In the Shadow of the Mouse

MATT COKER

Published on March 18, 1999

Legend has it that after Disneyland's gates closed for the night, Walt Disney sometimes enjoyed a cocktail atop the Matterhorn. On one occasion-perhaps having downed a bit too much-tears welled in his eyes as he looked at the hodgepodge of fleabag motor inns, restaurants and shops ringing the Happiest Place on Earth and sobbed, "God, what have I done?"

Vowing never again to display naive faith in the free market, the Disney Co. went to Orlando and bought damn near everything around its proposed park. Back in Anaheim, however, the battle to reclaim land lost to live-fast-die-young architecture is still fierce.

Today, other than a gas station here or a dinky motel there, Disneyland is surrounded on three sides by the seemingly always-expanding Anaheim Convention Center; that freeway-bound drag strip known as Ball Road; and Disney-owned property, where you'll find the Disneyland Hotel, the Disneyland Pacific Hotel and, sometime soon, a mammoth parking structure.

It's the side across Harbor Boulevard that remains a mess. Enter the non-Disney developers of Pointe Anaheim, a $450 million project that would raze a 29-acre chunk of Walt's Harbor-Katella nightmare and replace it with an outdoor mall: shops, restaurants, live-performance theaters, family-entertainment spots and a hotel complex.

You'd think the company run by the late Disney's cryogenically preserved head (Michael Eisner's clearly just a beard) would be giddy over anything that would blot out the Harbor Boulevard freak show. Think again. Instead of welcoming change along Harbor, Disney officials are exerting pressure, which, if it does not kill Pointe Anaheim, would likely delay and may downsize it enough to ensure that Pointe Anaheim does not detract from Disney's own shopping center, which is coming soon.

The drama began when Disney officials walked into Anaheim City Hall shortly before a 5 p.m. Feb. 22 deadline for public comment on Pointe Anaheim and plopped down a 1-inch-thick binder. Legal objections to the project's supposedly flashy signs, increased traffic, parking problems and potential environmental hazards were evidently inside. Disney compared Pointe Anaheim, which is modeled after a similar non-Disney development outside Disney World in Orlando, to something you'd find on the Las Vegas strip-not consistent with Anaheim's fledgling "garden" resort district.

You read that right: the company that has probably done more than any other in North County to generate flashy signs, snarled traffic, parking catastrophes and pollution suddenly sounds like the Sierra Club-at least when it comes to someone else's development.

To be fair, Disney wasn't the only entity to raise questions about Pointe Anaheim, and a corporation that owns a key parcel of land within the project site is vowing it won't sell.

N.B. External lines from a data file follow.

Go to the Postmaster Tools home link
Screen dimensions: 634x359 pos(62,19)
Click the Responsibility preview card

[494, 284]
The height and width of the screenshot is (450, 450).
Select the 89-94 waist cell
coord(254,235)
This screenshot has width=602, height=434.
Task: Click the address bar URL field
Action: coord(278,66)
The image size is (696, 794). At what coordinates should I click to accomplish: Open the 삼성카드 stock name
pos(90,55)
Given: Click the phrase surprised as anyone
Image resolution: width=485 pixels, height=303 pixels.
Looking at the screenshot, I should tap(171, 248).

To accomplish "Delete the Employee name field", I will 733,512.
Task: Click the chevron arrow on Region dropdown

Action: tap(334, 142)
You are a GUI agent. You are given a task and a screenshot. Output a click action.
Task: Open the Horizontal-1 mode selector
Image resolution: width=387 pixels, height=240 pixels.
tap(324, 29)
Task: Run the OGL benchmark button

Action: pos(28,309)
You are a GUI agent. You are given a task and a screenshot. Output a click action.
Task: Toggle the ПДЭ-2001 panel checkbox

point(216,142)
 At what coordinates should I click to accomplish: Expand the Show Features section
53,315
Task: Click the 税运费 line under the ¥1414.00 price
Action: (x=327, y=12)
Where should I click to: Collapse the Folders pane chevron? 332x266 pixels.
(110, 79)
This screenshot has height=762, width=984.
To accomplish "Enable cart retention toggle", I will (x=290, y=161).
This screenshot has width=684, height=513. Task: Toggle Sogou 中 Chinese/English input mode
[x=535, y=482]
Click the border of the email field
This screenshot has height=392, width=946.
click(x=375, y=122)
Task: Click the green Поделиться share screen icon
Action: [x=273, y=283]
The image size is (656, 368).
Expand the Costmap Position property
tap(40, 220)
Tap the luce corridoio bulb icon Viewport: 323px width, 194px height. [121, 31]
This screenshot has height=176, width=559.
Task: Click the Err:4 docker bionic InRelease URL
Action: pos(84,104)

But Disney was the only respondent to file 61 pages of questions about the development.

Pointe Anaheim was supposed to open in 2000, a full year before Downtown Disney-a shopping, dining and hotel complex the Disney Co. wants to shoehorn between Disneyland and California Adventure, the company's second theme park currently under construction in the old Magic Kingdom parking lot.

Disneyland officials thump their chests every year when they give out public-service awards to deserving community groups. But when it comes to someone other than Disney going after the same tourist dollars, the Mouse will show his teeth-the surrounding community be damned. Disney-or his frozen head-can cry his eyes out atop that fake mountain all night about Harbor Boulevard blight if doing something about it stands in the way of the bottom line.

It's a small-minded world after all.